— Exercise instructions —
Return, exactly and in full, the lines of the records below starting at the one with "Image resolution: width=575" and ending at the one with "Enable the Pan hand tool", and no other lines.

— Exercise data —
────────

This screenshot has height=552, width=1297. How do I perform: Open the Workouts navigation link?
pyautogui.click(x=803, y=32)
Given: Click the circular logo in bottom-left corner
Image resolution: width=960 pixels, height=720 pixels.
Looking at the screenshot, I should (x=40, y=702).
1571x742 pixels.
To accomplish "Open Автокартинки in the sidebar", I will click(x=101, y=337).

────────

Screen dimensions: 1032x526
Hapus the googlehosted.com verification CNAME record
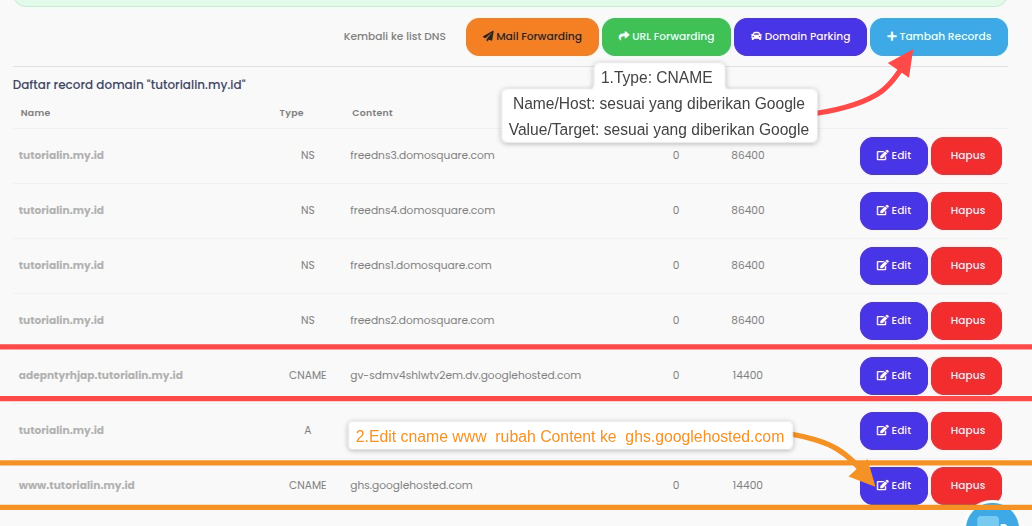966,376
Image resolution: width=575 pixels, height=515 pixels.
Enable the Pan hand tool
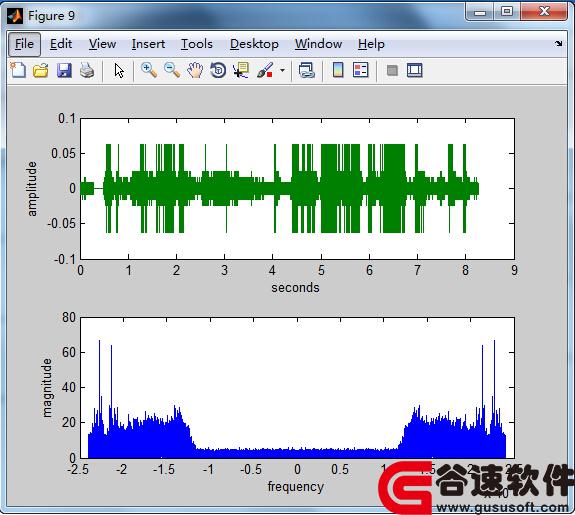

────────

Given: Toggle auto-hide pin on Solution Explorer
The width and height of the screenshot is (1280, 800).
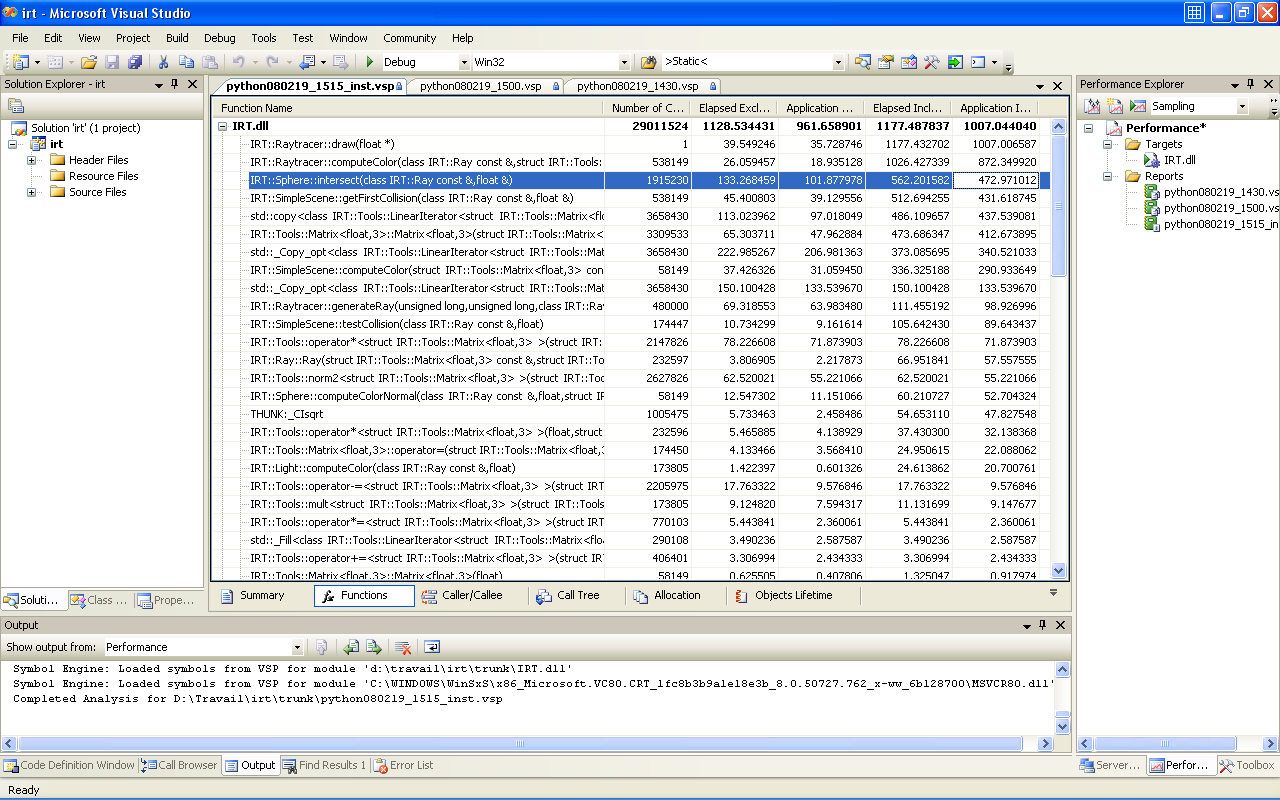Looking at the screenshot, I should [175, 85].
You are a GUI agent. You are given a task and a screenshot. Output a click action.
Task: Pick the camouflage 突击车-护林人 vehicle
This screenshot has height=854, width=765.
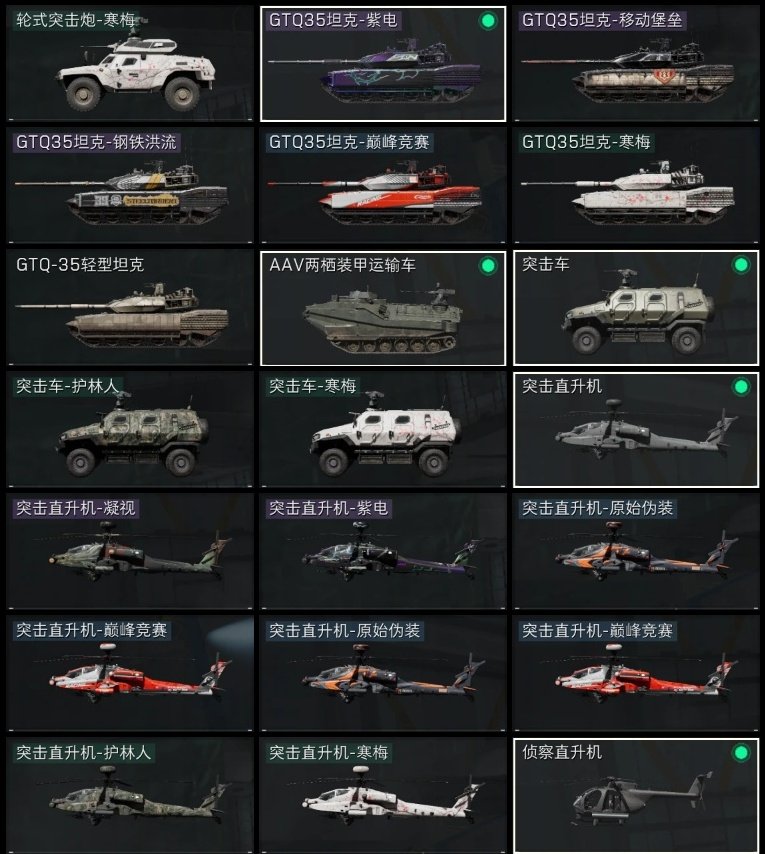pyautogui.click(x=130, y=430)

────────

— Output below —
Image resolution: width=575 pixels, height=515 pixels.
Enable the Pan hand tool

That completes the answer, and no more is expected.